Horrible week last week. Jambeans woke up with breathing difficulties, vomiting and fever in the wee small hours of Tuesday night. After a couple of hours dithering we decided to do the hospital dash. I did the hospital with J. Daddy stayed to look after Felix and try and get enough sleep to last for both of us. Waited for triage with the usual round of drunks and weirdos. Two of them were crashed out on the floor, and I tried to shield the rest from Jambeans' view. Triage came pretty quickly. I saw the nurse tick the "high priority" box - the equivalent of Defcon 2 - and even though I'm sure that's pretty standard practice for a minor with respiratory distress, it was bloody scary nevertheless. As was the on-call registrar's need to "rule out pneumonia." I'm just a lay-person. These words scare me.

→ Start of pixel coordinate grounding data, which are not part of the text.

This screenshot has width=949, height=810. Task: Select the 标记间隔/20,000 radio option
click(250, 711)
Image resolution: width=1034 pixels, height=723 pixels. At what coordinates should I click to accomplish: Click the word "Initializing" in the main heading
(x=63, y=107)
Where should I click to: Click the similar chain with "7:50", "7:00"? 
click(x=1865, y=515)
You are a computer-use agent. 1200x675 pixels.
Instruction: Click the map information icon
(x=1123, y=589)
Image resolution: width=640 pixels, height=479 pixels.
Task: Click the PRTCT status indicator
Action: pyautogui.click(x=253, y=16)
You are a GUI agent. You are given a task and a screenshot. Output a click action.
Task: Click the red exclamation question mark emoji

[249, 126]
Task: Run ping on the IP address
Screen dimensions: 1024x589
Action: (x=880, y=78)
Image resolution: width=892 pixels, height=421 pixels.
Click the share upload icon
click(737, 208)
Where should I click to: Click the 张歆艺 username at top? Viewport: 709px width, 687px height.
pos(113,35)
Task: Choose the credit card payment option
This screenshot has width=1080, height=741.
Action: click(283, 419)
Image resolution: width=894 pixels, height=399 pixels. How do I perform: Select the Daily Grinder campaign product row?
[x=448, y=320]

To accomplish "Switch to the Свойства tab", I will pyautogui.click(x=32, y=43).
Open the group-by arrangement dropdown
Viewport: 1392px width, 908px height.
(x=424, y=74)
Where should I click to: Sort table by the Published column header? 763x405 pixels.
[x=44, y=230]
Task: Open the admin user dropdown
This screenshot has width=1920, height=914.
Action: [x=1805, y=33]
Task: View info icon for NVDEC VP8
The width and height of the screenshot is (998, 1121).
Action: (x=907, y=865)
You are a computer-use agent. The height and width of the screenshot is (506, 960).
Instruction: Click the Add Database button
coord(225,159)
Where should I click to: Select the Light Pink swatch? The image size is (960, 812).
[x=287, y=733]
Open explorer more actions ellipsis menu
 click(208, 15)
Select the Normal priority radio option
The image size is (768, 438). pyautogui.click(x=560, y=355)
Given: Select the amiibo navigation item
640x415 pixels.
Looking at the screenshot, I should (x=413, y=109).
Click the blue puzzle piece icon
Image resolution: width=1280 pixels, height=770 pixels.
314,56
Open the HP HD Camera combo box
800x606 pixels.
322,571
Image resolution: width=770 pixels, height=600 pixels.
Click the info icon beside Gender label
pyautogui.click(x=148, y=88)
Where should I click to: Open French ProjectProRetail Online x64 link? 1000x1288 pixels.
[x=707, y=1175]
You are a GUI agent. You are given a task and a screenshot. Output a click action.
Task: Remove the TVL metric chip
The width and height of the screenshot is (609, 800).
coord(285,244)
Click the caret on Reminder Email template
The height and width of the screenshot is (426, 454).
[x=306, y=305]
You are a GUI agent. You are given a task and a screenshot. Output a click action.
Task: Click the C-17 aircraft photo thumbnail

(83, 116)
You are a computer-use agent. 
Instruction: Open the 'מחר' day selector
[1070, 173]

So they attached her to the SATs machine via a crocodile-clip type thingy you have to keep on your finger. Then put her on oxygen, followed by 3 bursts of Salbutamol, all via a mask which Jasmine hated and kept pulling off. They also put some weird cream on the backs of her hands and sellotaped it down. It numbs her hands slowly, or something like that, so they can take bloods later. They also gave Calpol, and took her temperature regularly. Mainly just at the point one of us was about to nod off. Then we went for a chest X-ray. And just when things were beginning to settle down they asked me to administer some steroids which tasted revolting and she tried her damndest to spit out.

It got to 5am. Jasmine and I had been awake since midnight and I had only clocked about 2 hours kip. It was beginning to hurt. We had a quiet stretch just then, after the X-ray - perfect for a few zzzzs. That's when I discovered that Salbutamol makes you crazy. As in bounce-off-the-wall-crazy. Jasmine ran round the room jumping, whooping, playing with the hot water tap and pressing every button on every bit of machinery she could find.

After that Jasmine was on a dose of Salbutamol every 2 hours. It was horrendous. Jasmine was poorly and needed her mummy. She was also manic, and in a public place, so I couldn't take my eyes off her for a second. We got to the children's ward around 7am and I basically had to push on through with her till we got home in the evening.

We got home and my brave, beautiful, darling little girl was on the mend and was being brilliant in the face of adversity. Her Mummy was a quivering, moaning wreck and had aged about 50 years in that short space of time. I'm still recovering.